Your assignment: Reproduce verbatim all of the data given below, but do not carry over the images.

Listed records:
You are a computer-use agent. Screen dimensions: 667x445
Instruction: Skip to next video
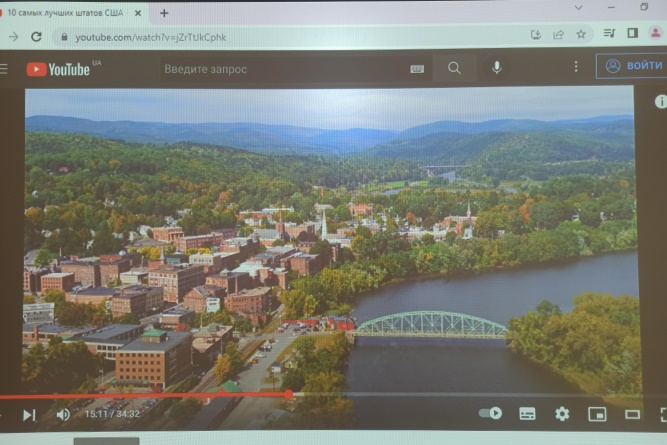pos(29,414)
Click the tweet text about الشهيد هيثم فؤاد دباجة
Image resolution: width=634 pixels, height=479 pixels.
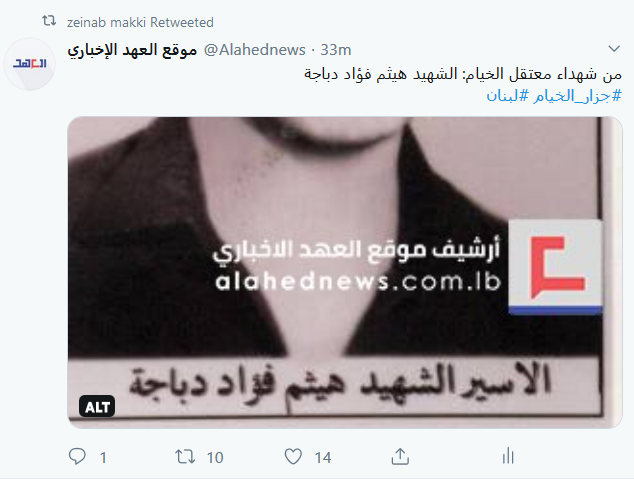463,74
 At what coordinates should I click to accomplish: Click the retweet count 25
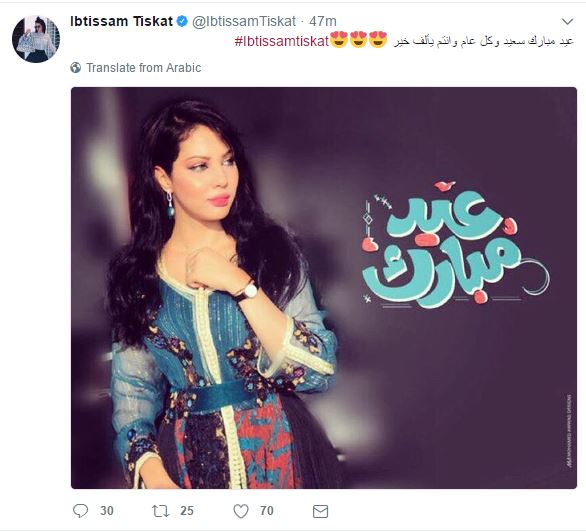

Task response:
You are a computer-use agent. Screen dimensions: 667x445
Instruction: Skip to next video
pos(29,414)
Click the tweet text about الشهيد هيثم فؤاد دباجة
Image resolution: width=634 pixels, height=479 pixels.
463,74
 At what coordinates should I click to accomplish: Click the retweet count 25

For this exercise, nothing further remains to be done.